TASK DIRECTIONS:
The part below that opens with the line containing "Task: Open Bkgd." and closes with the line containing "The image size" should be copied exactly, minus any pictures.

MATERIAL TO PROCESS:
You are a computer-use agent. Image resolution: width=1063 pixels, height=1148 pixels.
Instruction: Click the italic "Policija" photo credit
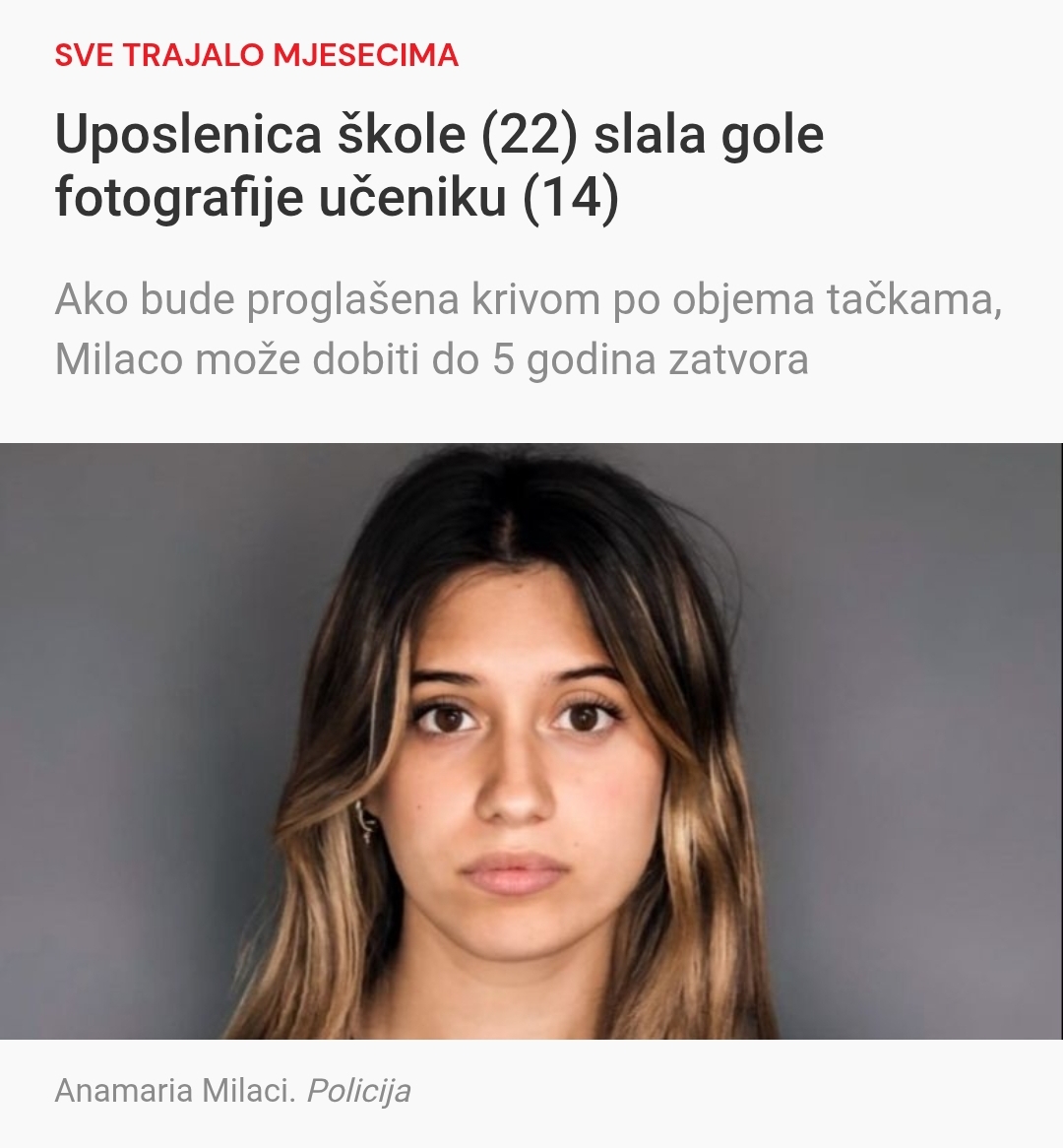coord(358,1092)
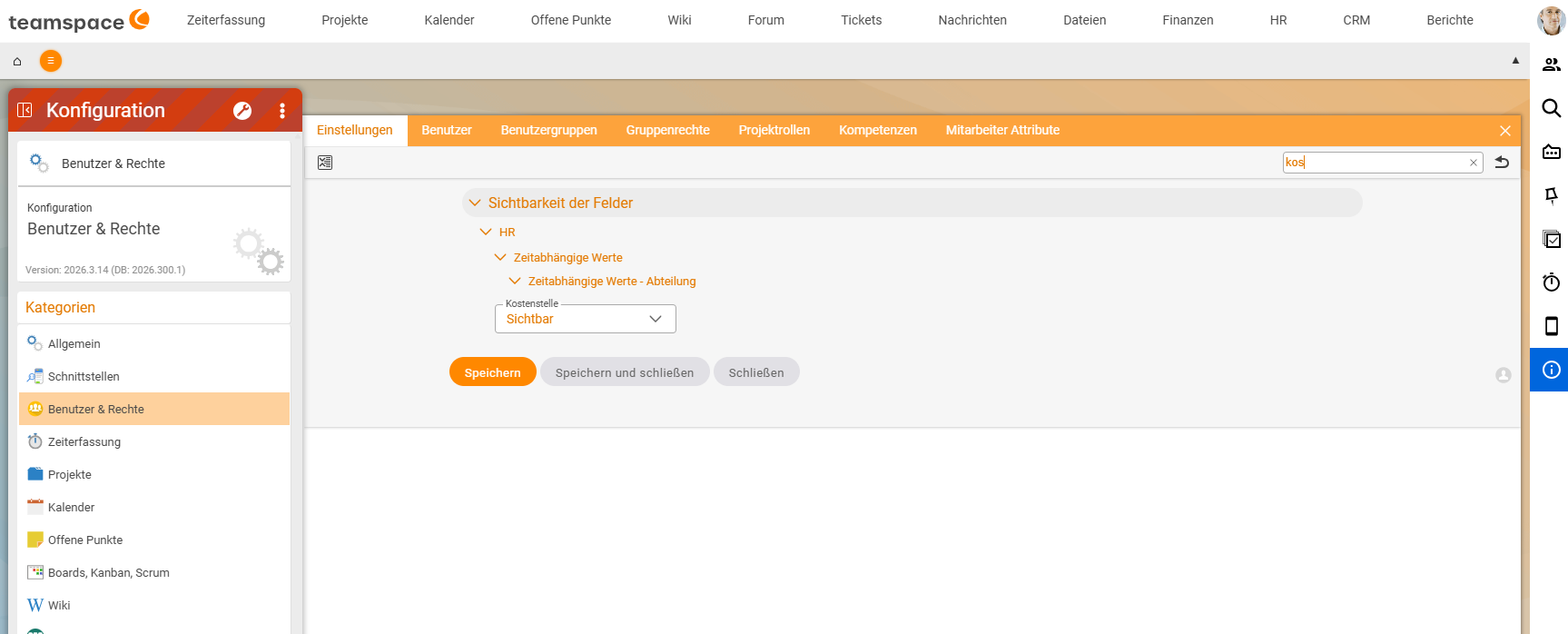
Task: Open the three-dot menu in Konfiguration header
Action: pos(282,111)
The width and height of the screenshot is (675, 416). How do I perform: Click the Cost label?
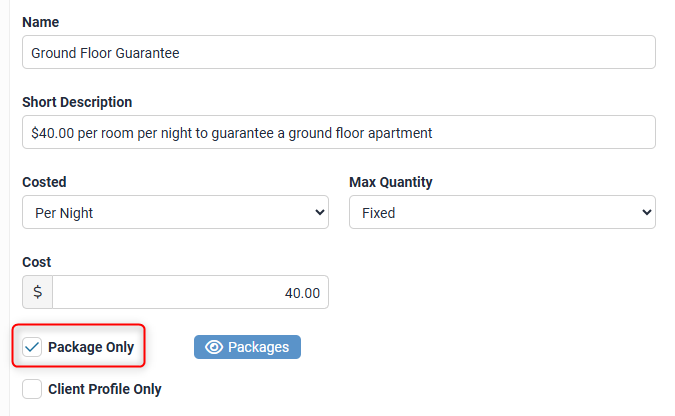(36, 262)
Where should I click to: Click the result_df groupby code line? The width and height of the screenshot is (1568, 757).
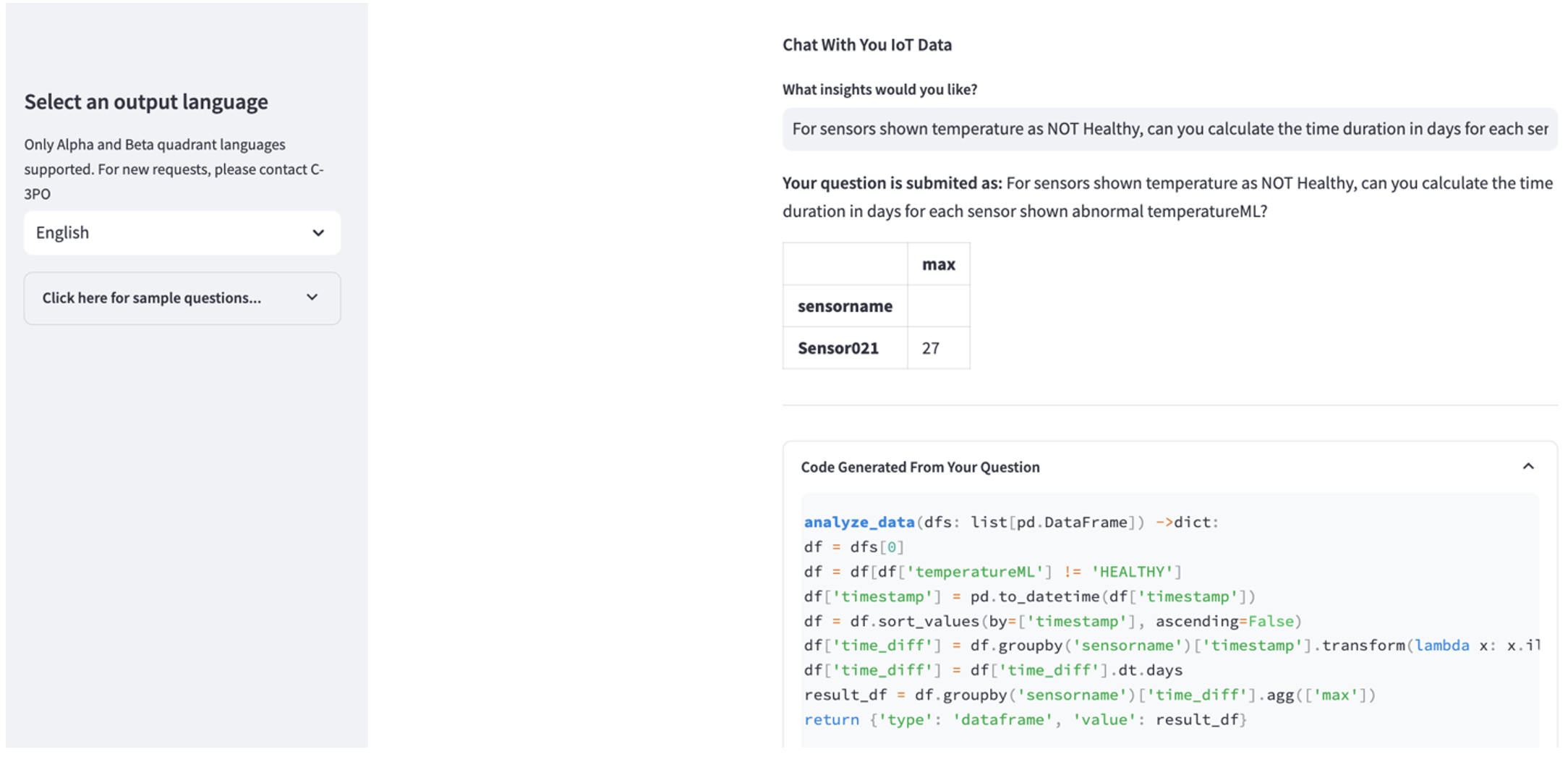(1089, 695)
...
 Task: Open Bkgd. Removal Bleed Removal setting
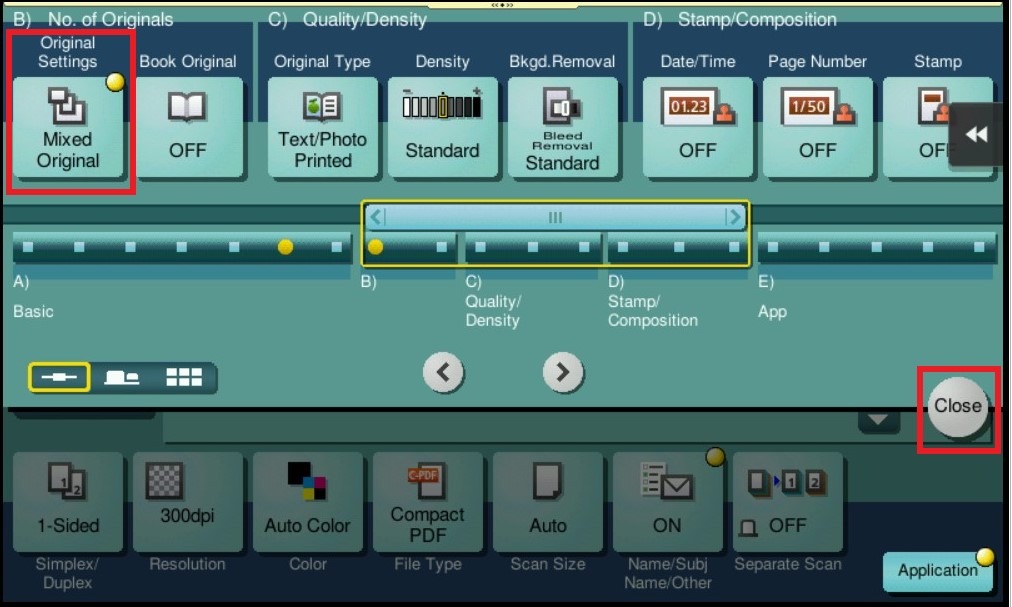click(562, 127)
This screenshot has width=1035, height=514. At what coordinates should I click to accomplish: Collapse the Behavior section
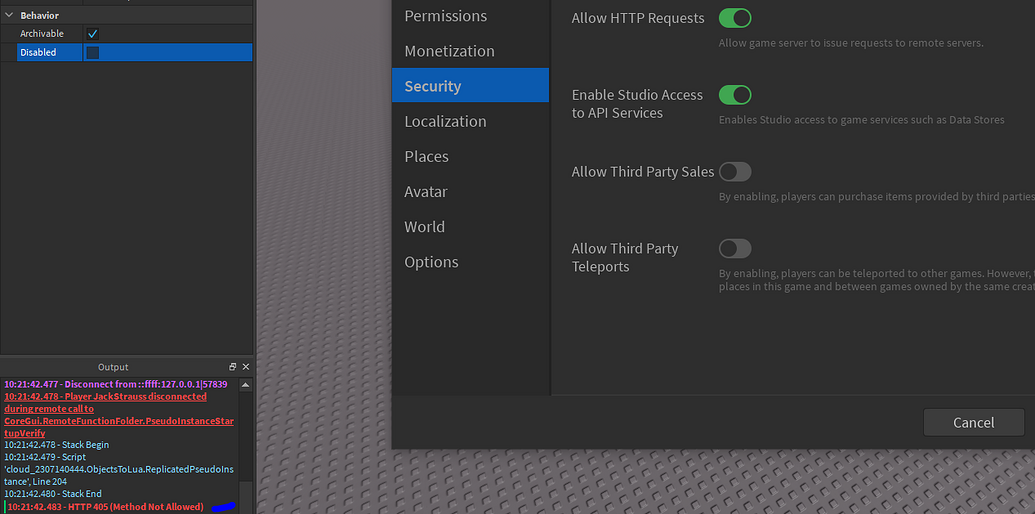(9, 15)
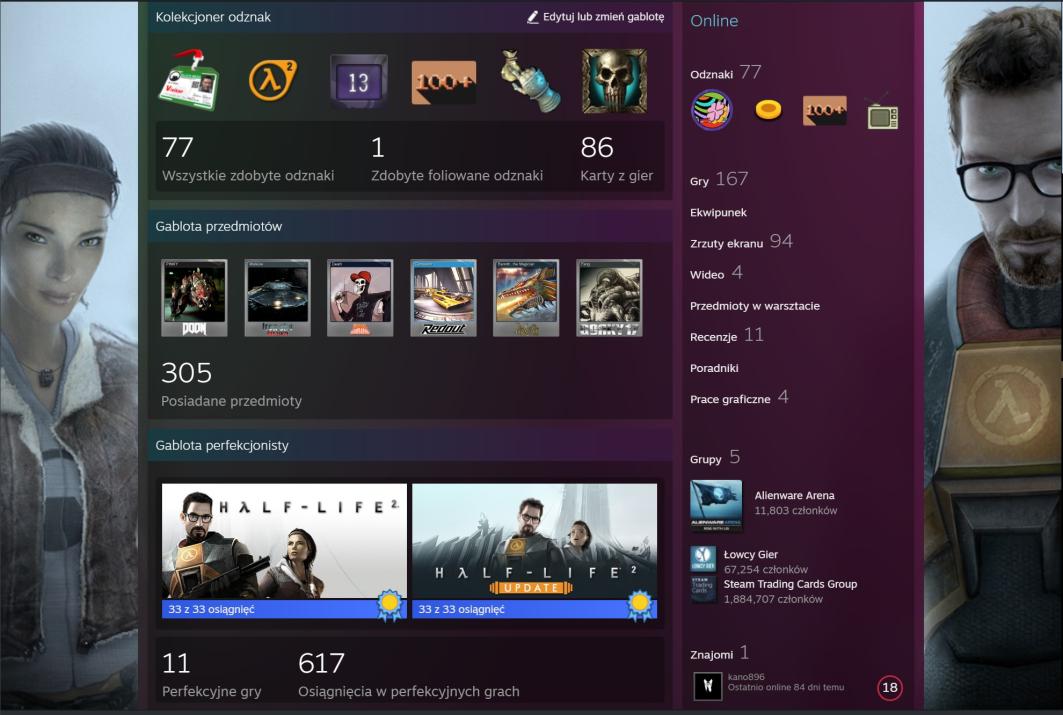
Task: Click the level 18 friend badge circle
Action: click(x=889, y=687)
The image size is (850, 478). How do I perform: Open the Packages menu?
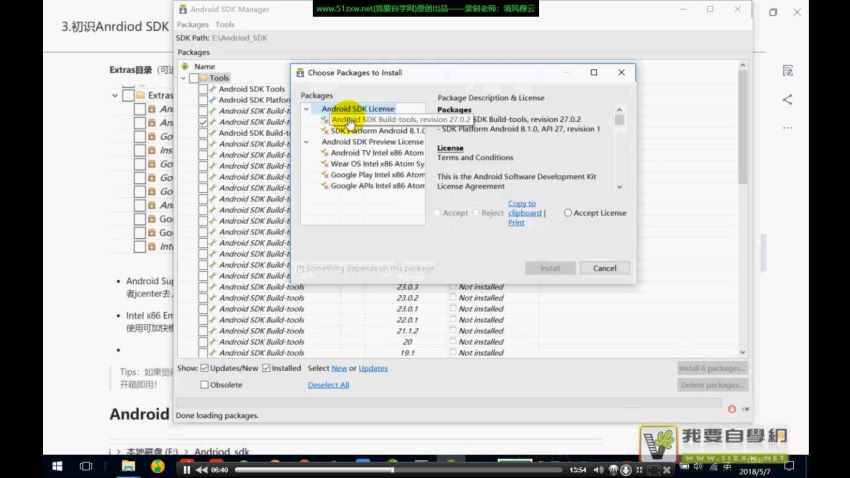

YOUR RESPONSE:
 Task: Open Bkgd. Removal Bleed Removal setting
click(562, 127)
This screenshot has width=1035, height=514. At what coordinates should I click to accomplish: Collapse the Behavior section
(9, 15)
Task: Click the level 18 friend badge circle
Action: click(x=889, y=687)
The image size is (850, 478). How do I perform: Open the Packages menu?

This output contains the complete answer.